Definisi Mubtada’
Mubtada’ adalah isim yang terletak di permulaan. Syarat isim menjadi mubtada’ adalah menjadi sumber khabar dan terbebas dari ‘āmil lafzhī (‘āmil yang tampak secara lisan dan tulisan – Ed). Isim bisa menjadi mubtada’ jika tidak dimasuki ‘āmil zhāhir yang bisa mencegahnya menjadi mubtada’. Jika ia terbebas dari ‘āmil zhāhir, ia memenuhi syarat untuk menjadi acuan dan titik-tolak dalam memberikan informasi.
Demikian juga orang yang sejak awal membebaskan diri dari pengaruh sifat tamak, syahwat, dan hasrat akan mengalami kemajuan spiritual. Namun jika dia tertawan oleh hasrat dan ambisinya sendiri, dia akan mengalami kemunduran spiritual hingga titik terendah; derajatnya akan jatuh ke bawah hingga sepadan dengan alas kaki.
‘Āmil Mubtada’
Terdapat dua macam ‘āmil, yaitu ‘āmil lafzhī dan ‘āmil ma‘nawī. Meskipun syarat menjadi mubtada’ harus terbebas dari ‘āmil lafzhī, namun suatu isim tetap membutuhkan ‘āmil agar sah menjadi mubtada’. ‘Āmil yang dimaksud bukan ‘āmil lafzhī, melainkan ‘āmil ma‘nawī (‘āmil yang bersifat abstrak – Ed) yang berupa ma‘na permulaan (ibtidā’). Keberadaan mubtada’ sebagai permulaan merupakan ‘āmil ma‘nawī yang menjadikannya layak disebut mubtada’.
Demikian juga ‘amal perbuatan manusia terbagi menjadi dua jenis, yaitu ‘amal perbuatan zhāhir (tampak) yang dapat diketahui oleh semua orang dan ‘amal perbuatan mastūr (tertutup) yang tidak tampak, kecuali setelah beberapa waktu berlalu.
Imām al-Junaid raḥimahullāh pernah mengatakan: “Barang siapa ingin menitipkan (menyimpan) suatu rahasia kepada seseorang, maka hendaklah menitipkan rahasia itu kepada Ruwaim, karena dia telah bersahabat dengan kami selama bertahun-tahun dan dia menyimpan cinta yang besar kepada kami di dalam hatinya sehingga kami tidak mengetahuinya.”

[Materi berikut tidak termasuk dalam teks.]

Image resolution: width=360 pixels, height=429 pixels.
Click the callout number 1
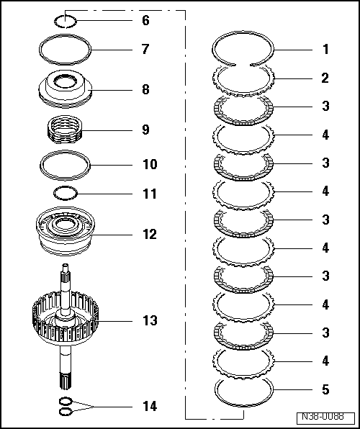coord(325,50)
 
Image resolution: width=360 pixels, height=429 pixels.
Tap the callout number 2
coord(325,78)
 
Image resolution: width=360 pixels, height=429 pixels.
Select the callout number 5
coord(325,389)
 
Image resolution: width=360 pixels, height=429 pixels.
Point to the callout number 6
coord(145,21)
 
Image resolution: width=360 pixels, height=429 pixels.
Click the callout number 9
coord(145,130)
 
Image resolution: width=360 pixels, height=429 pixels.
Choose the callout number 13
coord(150,320)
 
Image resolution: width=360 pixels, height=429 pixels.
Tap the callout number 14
coord(150,406)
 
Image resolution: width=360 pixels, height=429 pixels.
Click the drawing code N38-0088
coord(323,417)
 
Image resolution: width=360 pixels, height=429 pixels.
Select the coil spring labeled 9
coord(65,129)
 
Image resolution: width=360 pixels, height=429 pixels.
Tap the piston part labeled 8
coord(65,89)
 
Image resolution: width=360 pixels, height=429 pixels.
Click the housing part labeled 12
coord(65,232)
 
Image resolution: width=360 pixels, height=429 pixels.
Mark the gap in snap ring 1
coord(243,65)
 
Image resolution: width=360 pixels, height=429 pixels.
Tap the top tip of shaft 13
coord(65,265)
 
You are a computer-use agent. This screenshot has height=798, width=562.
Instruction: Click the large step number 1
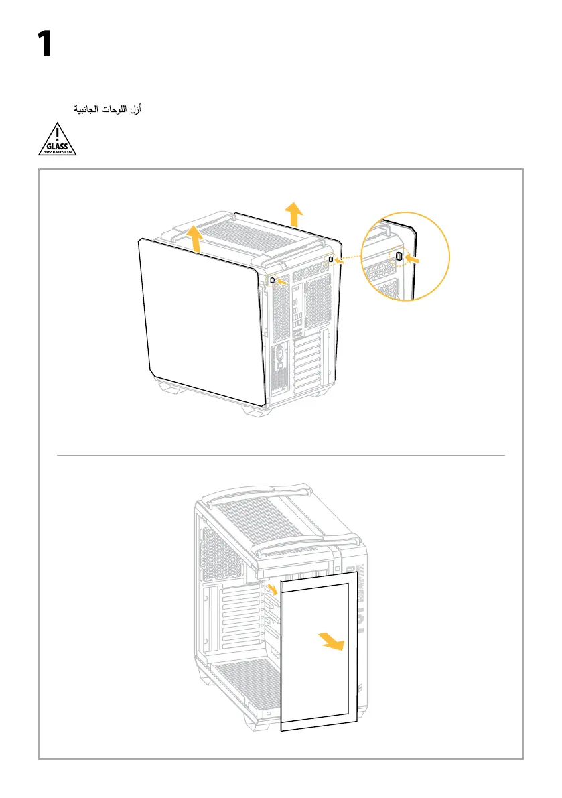click(x=44, y=44)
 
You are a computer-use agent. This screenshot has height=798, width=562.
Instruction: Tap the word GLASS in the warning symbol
click(x=57, y=144)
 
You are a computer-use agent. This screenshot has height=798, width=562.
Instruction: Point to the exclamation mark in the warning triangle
click(x=58, y=131)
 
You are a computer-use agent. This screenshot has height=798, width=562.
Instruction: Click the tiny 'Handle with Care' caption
click(x=57, y=151)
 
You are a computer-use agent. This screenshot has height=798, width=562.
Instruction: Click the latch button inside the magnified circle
click(x=399, y=256)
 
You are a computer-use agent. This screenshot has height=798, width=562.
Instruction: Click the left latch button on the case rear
click(x=273, y=280)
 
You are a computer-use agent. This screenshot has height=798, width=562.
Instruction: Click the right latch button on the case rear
click(x=331, y=259)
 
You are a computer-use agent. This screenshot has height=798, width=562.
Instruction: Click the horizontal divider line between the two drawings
click(x=281, y=455)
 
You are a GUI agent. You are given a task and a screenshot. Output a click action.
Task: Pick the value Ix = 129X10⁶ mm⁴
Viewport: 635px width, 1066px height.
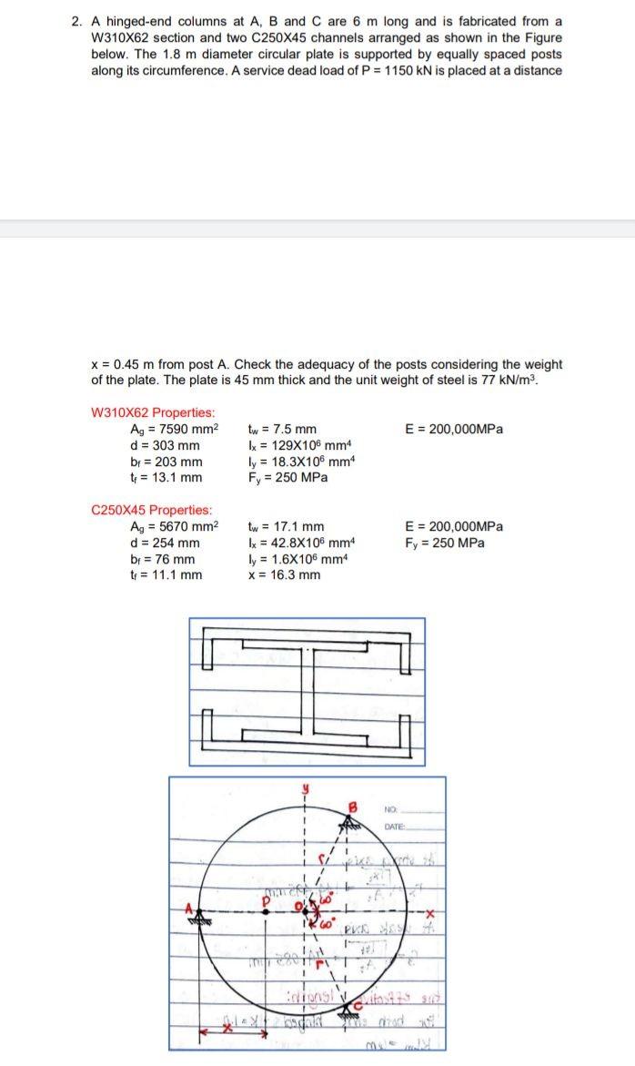point(299,445)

Mubtada’ Diistimewakan dengan Rafa’
Dalam pembahasan ibtidā’ terdapat pasal yang menjelaskan bahwa mubtada’ sesuatu yang paling layak melekat dengan rafa‘. Rafa‘ itu sendiri adalah harakat paling kuat yang bisa mengendalikan tali kendali (lijām) pembicaraan.
Penjelasan sufistik dari paparan di atas: Orang yang bisa meredam ambisinya dan mengontrolnya hasrat keinginannya akan menjadi kuat, sehingga dia diistimewakan dengan diberi beban yang paling berat; dibebani perkara-perkara yang paling berat. Dia akan sanggup menghadapinya karena itu, orang yang paling kuat keadaannya akan diistimewakan untuk menghadapi perkara-perkara berat.
Allah s.w.t. berfirman kepada Nabi Muḥammad s.a.w.:
إِنَّا سَنُلْقِيْ عَلَيْكَ قَوْلًا ثَقِيْلًا.
“Sesungguhnya, Kami akan menyampaikan kepadamu perkataan yang berat.” (QS. al-Muzzammil [73]: 5).
Rasūlullāh s.a.w. bersabda:
النَّاسُ كَإِبِلٍ هَائِمَةٍ لَا تَكَادُ تَجِدُ فِيْهَا رَاحِلَةً.
“Manusia seperti unta-unta yang bingung, hampir kamu tidak bisa menemukan di antara mereka yang layak ditunggangi sebagai kendaraan.” (HR. Ibnu Mājah).
Asy-Syiblī pernah berkata:
أَنَا أَشْعُرُ أَنِّيْ مَأْخُوْذٌ بِجَرَائِمِ الْخَلْقِ.
“Aku merasa bahwa aku ditahan sebab dosa-dosa makhluq.”